To be sure, the split vote (22 in favor, 1 against and 12 abstaining) in a body that has traditionally operated by consensus reflected the unease many countries feel about European and US pressure on Iran. Still, this resolution was a setback for Iran, which has worked assiduously for two years to prevent any mention of a Security Council referral by the IAEA. At the same time, subsequent events suggest that the threat of a Security Council referral may be more a tool for pressuring Tehran while the agency discusses the Iran file than evidence of real intent to pursue sanctions that will substantially harm Iran’s economy.

This is partly due to the lack of a European-US game plan for managing the issue at the Security Council, a predicament that reportedly concerns the IAEA Director General Mohammad ElBaradei. Secretary of State Condoleezza Rice failed during travels to London, Paris and Moscow in the third week of October 2005 to forge a common position among the four Security Council members on the necessity of a timeline for a Security Council referral. Russian Foreign Minister Sergei Lavrov told her no in front of the news cameras.

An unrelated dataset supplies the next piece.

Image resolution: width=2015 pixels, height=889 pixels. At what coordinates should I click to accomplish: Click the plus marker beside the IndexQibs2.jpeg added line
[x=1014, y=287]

Nevertheless, the escalation of stakes at the IAEA, involving demands that go well beyond Iran’s obligations to the Non-Proliferation Treaty (NPT), may have unleashed dynamics that could end up being beyond anyone’s control. Many factors, such as Iranian domestic politics, transatlantic relations and increasingly volatile politics in the US, enhance the possibility of a Security Council showdown over Iran’s nuclear program. On the other hand, high oil prices and the mess in Iraq diminish the political will to approach yet another issue in the Middle East through confrontation rather than diplomacy.

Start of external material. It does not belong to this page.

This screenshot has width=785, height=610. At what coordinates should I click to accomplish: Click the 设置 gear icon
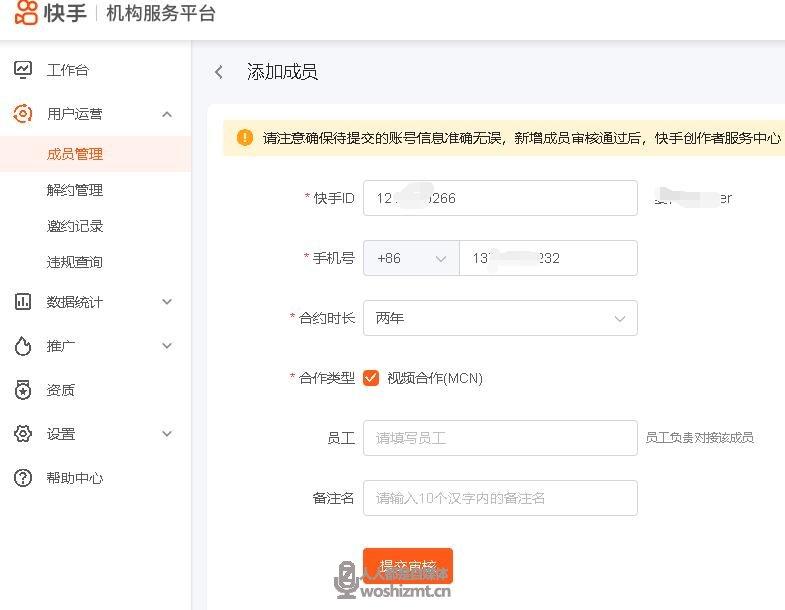pos(23,434)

But, for the issue to be resolved through diplomacy, the parties involved must appreciate that Iran’s nuclear dossier is not similar to the cases the IAEA has managed in North Korea, Iraq or Libya. Iran’s political structure, with its multiple contending players, makes it a very different country with which to come to terms. Tehran’s ultimate decision on the nuclear issue will not be made by one person, but through jockeying by various actors that have taken different positions. Unless Iran’s interlocutors acknowledge Iran’s complex political realities and legitimate security concerns, their policies are bound to invite security-conscious reaction rather than moderation, ultimately hastening the advent of what they presumably hope to prevent: an Iran capable of building nuclear weapons.

Restarting Isfahan

Prior to the September 24 resolution, the farthest the IAEA Board of Governors had gone was to charge Iran with “lack of full transparency” and “past breaches”—primarily a reference to Iran’s failure to meet its “obligations” in “the reporting of nuclear material, the subsequent processing and use of that material and the declaration of facilities where the material were stored and processed.” Iran acceded grudgingly to more vigorous IAEA demands for monitoring and inspections only after an opposition group produced satellite imagery in August 2002 revealing the existence of two not yet declared nuclear facilities under construction. Inspectors have been monitoring all of Iran’s declared sites since late 2002 and, to date, they have found no evidence of an ongoing nuclear weapons program.

The current escalation came about in reaction to Iran’s decision in August 2005 to resume the conversion of uranium yellowcake to uranium hexafluoride—a gas necessary for the process of making nuclear fuel—at its Isfahan plant. Iran has the right under the NPT to pursue the elements of the fuel cycle for civilian purposes, with proper safeguards, but Washington has pressed to deny Iran mastery over any aspect of the full cycle to ensure that Iran cannot manufacture the highly enriched uranium that can be used for nuclear bombs. Tehran insists it only wants the capacity to make the low-enriched uranium usable only for power generation. Conversion of yellowcake to uranium hexafluoride is the step before enrichment in the fuel cycle.

On February 27, 2005, Tehran and Moscow signed a nuclear fuel agreement for the Bushehr plant, a nuclear reactor being built for Iran by Russia, which opens the way for Russia to supply Iran with enriched uranium fuel for ten years. Iran, in turn, agreed to ship all spent nuclear fuel produced at Bushehr back to Russia. This agreement was signed despite strong US opposition. The Iranian leadership points to years of similar pressure from Washington on countries such as Russia and China to stop any kind of nuclear cooperation with Iran (even along the lines now proposed by the Europeans) as the reason why the domestic production of nuclear fuel must be an integral part of Iran’s nuclear energy program.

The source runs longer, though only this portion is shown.